Memorization, Intuition, and Numeric Fluency
- Strong theme: school math often rewards rote rule-following and pattern matching (especially on tests) rather than conceptual understanding.
- Anecdotes from students and teachers: high grades achieved by memorizing worked examples and formulas; real understanding only emerged later via calculus, proofs, or practical work.
- Debate over basic arithmetic: some say mental tables are obsolete with smartphones; others insist they build numerical intuition, error‑checking, and comfort with quantities in everyday life.
Pedagogy, Context, and Word Problems
- Many recall “word problems” as contrived, unmotivated stories where students just hunt for key words to choose an operation.
- Suggestions: ground math in authentic contexts like money, cooking, construction, physics, graphics, games, and racing strategy, so the “why care?” is obvious.
- Some report that contemporary curricula already emphasize conceptual, context-rich approaches; others (including current parents) say their local schools still default to rote algorithms.
Cognitive Development and Abstraction
- One long comment frames results with stage theories of cognitive development: children can handle one layer of abstraction (coins, bills) before they can handle purely symbolic, multi‑layered formal math.

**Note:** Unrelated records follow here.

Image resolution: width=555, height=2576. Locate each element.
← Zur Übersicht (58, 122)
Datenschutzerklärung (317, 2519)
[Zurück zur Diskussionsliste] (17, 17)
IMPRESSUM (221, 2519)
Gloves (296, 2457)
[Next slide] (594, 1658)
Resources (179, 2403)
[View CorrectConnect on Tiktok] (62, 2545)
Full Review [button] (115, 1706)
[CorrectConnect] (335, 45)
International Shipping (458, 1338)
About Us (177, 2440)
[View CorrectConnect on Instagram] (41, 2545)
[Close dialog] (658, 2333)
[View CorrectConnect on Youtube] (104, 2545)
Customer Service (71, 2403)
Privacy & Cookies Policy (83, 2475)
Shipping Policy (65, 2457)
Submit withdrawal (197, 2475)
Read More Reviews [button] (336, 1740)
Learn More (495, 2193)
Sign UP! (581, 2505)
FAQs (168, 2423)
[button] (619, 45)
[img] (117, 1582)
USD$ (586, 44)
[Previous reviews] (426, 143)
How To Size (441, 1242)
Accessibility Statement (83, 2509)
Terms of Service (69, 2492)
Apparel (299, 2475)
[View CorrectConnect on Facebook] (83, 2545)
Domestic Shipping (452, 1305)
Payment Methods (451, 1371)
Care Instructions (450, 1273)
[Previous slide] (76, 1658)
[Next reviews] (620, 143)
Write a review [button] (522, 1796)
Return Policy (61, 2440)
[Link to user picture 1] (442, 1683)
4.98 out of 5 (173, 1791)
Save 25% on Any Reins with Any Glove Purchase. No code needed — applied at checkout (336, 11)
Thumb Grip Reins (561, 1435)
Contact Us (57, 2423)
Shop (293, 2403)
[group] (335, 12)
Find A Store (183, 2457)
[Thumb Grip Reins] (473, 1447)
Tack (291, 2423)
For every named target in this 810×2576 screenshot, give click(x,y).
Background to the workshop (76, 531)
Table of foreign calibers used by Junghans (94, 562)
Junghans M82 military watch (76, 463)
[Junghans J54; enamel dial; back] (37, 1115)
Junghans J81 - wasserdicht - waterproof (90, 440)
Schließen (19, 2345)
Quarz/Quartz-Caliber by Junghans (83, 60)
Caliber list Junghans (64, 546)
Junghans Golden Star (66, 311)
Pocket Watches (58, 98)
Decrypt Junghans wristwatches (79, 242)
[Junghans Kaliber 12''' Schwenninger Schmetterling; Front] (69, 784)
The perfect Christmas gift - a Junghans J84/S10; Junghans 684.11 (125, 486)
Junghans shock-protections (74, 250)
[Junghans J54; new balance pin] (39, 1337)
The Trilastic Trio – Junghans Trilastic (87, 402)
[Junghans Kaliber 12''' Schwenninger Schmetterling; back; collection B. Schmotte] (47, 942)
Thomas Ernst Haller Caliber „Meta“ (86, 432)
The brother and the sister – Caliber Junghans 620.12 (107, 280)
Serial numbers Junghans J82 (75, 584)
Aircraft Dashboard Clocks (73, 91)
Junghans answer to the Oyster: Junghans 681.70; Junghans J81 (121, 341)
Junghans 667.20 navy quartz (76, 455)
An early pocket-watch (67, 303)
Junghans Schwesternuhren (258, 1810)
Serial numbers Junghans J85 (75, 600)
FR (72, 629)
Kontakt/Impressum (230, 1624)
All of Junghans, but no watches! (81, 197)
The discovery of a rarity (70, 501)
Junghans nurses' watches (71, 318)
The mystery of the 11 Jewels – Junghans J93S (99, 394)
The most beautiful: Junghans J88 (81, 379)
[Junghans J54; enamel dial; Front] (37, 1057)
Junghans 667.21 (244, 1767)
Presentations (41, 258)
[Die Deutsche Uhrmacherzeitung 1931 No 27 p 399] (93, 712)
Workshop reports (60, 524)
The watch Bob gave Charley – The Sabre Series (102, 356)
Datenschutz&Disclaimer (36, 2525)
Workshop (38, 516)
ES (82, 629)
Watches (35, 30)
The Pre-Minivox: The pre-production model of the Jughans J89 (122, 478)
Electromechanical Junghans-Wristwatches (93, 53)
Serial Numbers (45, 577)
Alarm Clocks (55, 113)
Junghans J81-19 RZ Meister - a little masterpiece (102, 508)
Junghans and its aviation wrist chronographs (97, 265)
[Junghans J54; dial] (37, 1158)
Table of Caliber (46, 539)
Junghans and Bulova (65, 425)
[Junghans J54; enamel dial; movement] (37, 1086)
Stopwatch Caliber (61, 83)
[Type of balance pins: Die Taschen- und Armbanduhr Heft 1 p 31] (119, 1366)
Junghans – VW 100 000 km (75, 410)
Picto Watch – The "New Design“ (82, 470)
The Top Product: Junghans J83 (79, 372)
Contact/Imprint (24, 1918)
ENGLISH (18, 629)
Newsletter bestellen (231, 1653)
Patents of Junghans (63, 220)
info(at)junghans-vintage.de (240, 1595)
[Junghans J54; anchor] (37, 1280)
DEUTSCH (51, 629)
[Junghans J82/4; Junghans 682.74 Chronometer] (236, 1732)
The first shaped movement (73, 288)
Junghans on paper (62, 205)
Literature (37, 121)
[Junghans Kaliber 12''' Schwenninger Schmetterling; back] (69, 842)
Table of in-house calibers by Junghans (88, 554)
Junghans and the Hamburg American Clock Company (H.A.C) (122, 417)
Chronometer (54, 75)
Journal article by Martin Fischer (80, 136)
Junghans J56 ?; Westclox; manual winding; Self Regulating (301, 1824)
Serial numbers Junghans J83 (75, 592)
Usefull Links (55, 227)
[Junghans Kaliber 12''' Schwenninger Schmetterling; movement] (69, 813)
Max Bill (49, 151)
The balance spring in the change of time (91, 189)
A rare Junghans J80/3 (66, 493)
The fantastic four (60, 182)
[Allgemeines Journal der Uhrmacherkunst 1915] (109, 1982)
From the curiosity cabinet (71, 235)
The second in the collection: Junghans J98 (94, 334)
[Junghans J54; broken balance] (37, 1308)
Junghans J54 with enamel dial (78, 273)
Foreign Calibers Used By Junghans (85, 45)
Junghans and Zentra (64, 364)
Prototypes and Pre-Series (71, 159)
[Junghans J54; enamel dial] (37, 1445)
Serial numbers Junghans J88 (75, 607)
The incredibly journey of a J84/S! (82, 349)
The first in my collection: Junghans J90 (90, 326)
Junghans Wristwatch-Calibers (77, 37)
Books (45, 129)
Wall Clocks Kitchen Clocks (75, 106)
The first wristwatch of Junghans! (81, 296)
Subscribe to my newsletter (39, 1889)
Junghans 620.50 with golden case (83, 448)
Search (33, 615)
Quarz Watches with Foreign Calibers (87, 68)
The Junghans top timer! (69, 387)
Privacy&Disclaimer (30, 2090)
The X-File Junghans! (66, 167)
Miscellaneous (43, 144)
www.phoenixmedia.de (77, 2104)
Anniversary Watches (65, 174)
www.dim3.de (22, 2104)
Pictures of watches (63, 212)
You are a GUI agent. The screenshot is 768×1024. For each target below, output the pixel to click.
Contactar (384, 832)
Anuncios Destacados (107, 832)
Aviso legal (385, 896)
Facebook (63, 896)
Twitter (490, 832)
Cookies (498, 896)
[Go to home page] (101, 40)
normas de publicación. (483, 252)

- In this view, many pupils experience school math as “arcane rituals for manipulating symbols” before they’re ready for that level of abstraction.
Education, Signaling, and Inequality
- Several tie the study to broader questions: is school math mostly training, or mostly a signal of general ability, discipline, and conformity?
- Others connect math performance to socioeconomic status, arguing that wealth, parental education, and early environment heavily shape who can succeed in abstract math, independent of raw “intelligence.”
Debates About Expertise and Evidence
- There is a sharp exchange over citing a famous physicist’s anecdote about rote learning versus trusting specialized education researchers.
- Some see the physicist’s classroom observations as qualitatively matching the paper’s findings; others object to “celebrity worship” and urge deference to domain experts and large empirical studies.